## Task item
The answer must consist of every line in the records below that contains the string "computer".

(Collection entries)
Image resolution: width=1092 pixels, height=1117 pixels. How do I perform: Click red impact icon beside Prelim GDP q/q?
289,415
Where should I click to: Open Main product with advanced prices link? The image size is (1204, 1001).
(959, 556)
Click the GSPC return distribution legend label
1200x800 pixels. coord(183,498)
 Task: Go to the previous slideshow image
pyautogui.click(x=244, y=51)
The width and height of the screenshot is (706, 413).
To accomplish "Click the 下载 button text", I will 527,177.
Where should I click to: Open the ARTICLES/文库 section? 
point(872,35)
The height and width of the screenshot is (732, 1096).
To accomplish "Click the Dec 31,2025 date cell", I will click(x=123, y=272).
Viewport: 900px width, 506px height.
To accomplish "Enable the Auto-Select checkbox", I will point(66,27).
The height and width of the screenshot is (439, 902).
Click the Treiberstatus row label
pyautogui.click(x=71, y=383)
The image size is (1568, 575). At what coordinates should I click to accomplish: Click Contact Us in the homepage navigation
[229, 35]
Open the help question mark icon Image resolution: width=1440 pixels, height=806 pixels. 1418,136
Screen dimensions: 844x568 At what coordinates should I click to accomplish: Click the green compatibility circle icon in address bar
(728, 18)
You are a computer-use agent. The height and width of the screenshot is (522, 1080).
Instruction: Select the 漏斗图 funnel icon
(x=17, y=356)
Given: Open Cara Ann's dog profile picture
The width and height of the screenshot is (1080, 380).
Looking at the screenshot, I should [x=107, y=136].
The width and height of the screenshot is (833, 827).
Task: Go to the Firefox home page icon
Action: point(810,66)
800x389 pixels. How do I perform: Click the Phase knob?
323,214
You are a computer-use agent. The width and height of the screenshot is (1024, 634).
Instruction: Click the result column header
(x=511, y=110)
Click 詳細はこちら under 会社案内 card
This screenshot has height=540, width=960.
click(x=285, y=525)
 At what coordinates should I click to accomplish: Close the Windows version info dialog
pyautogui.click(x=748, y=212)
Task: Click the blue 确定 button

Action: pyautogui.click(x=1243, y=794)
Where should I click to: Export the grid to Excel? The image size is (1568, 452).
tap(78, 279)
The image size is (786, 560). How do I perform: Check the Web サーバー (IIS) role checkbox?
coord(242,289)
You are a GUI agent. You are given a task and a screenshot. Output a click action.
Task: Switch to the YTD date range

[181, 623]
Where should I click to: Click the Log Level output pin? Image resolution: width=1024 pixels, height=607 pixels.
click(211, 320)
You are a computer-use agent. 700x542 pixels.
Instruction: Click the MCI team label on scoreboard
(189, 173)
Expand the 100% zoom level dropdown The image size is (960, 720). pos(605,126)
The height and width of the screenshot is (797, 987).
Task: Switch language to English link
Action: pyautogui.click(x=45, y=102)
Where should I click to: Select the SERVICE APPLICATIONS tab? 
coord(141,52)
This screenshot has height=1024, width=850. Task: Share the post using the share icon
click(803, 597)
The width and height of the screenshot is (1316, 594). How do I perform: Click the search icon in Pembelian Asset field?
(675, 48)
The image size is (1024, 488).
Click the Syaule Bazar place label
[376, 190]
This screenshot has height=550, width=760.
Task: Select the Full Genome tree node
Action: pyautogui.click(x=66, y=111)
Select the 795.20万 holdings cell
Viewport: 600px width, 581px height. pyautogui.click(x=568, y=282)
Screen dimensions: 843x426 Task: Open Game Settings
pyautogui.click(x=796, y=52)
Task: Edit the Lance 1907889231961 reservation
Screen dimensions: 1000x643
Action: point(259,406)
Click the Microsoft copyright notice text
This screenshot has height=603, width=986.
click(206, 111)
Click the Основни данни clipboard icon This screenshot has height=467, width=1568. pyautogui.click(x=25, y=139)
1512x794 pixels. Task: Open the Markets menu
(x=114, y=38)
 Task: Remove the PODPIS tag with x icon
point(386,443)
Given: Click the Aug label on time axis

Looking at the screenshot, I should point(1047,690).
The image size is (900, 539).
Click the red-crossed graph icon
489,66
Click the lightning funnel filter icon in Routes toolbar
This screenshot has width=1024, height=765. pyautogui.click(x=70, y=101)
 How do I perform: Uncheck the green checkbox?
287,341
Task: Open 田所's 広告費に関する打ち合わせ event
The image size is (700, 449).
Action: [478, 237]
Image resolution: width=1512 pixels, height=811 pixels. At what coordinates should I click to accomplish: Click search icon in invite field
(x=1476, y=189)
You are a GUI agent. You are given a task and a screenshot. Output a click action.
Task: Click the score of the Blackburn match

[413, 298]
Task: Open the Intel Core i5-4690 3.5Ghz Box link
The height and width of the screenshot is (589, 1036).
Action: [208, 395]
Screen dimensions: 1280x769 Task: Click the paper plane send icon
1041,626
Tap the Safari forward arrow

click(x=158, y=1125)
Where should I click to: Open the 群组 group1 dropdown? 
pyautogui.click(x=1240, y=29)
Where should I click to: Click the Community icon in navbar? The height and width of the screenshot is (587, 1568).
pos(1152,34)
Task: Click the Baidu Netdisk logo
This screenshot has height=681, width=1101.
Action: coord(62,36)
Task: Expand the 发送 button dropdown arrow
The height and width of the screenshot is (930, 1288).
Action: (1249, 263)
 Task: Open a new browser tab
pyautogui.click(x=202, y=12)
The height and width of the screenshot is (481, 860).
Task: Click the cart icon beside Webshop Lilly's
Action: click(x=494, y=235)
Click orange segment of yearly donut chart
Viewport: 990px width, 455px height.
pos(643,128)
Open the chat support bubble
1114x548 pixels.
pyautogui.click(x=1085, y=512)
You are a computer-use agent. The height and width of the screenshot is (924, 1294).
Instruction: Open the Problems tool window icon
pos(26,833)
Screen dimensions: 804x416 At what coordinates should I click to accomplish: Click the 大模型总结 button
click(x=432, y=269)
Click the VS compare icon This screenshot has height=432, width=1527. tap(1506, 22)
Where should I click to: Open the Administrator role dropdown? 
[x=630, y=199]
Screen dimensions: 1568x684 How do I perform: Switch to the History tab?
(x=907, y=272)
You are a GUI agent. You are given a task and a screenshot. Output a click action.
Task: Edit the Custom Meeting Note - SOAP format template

## Your response
You are a computer-use agent. The height and width of the screenshot is (522, 1080).
You are a computer-use agent. The width and height of the screenshot is (1024, 634).
You are a computer-use agent. 700x542 pixels.
You are a computer-use agent. The height and width of the screenshot is (924, 1294).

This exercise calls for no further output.